> Clearly there's enough left to keep adding more and more characters for a real...

coldtea · on June 23, 2016

So? In this 11% it already covers almost all written languages in use and tons of dead ones. It also has lots of classic symbols, from math, book ornaments, standard typographic stuff (left arrow, etc.).

So all the basics are covered.

We could cover the rest 89% with variations of the turd emoticon and we'll still be perfectly fine.

marcosdumay · on June 23, 2016

And then we expand it again, like we did at the earlier 2000's.

UTF8 will support it by default, UTF16 will stay broken, UTF32 will break, but nobody uses the later.

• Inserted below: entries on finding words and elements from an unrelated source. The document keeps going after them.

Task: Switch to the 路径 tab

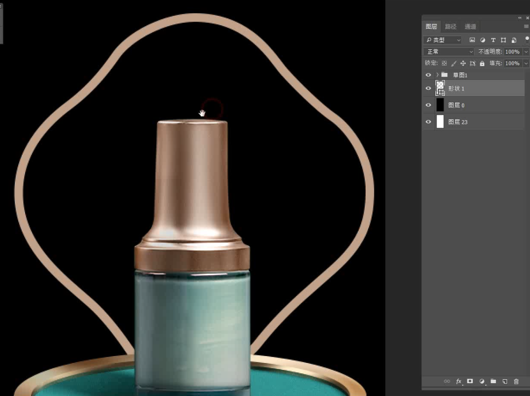Action: (x=450, y=27)
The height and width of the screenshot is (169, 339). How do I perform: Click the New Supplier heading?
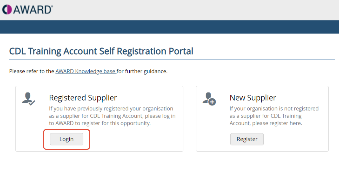pyautogui.click(x=252, y=98)
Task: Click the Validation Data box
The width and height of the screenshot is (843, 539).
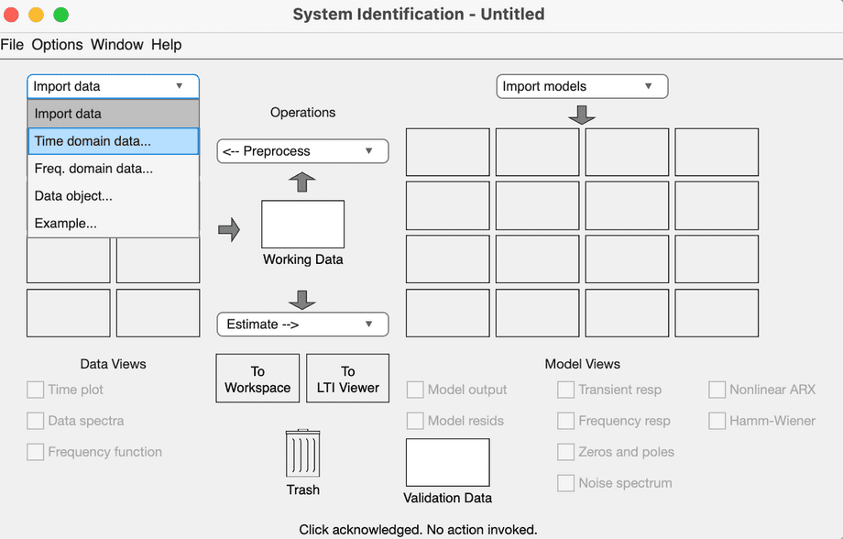Action: (x=447, y=462)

Bromskloss · on June 23, 2016

Ah, being able to expand and keep using UTF-8 sounds great.

I didn't know that UTF-16 was considered broken. In what way is it so?

marcosdumay · on June 24, 2016

The original UTF-16 can only represent 65536 code points, what is less than half the number of unicode codes today. It was broken at the expansion around a decade ago.

There's a new, incompatible ("mostly compatible" may explain it better) UTF-16 encoding that represent all unicode codes, but well two formats with the same name is even more broken than only a broken one.

UTF-32 will suffer the same fate as UTF-16 if unicode expands. And UTF-8 is capable of representing an absolutely huge number of codes, requiring only non-breaking extensions.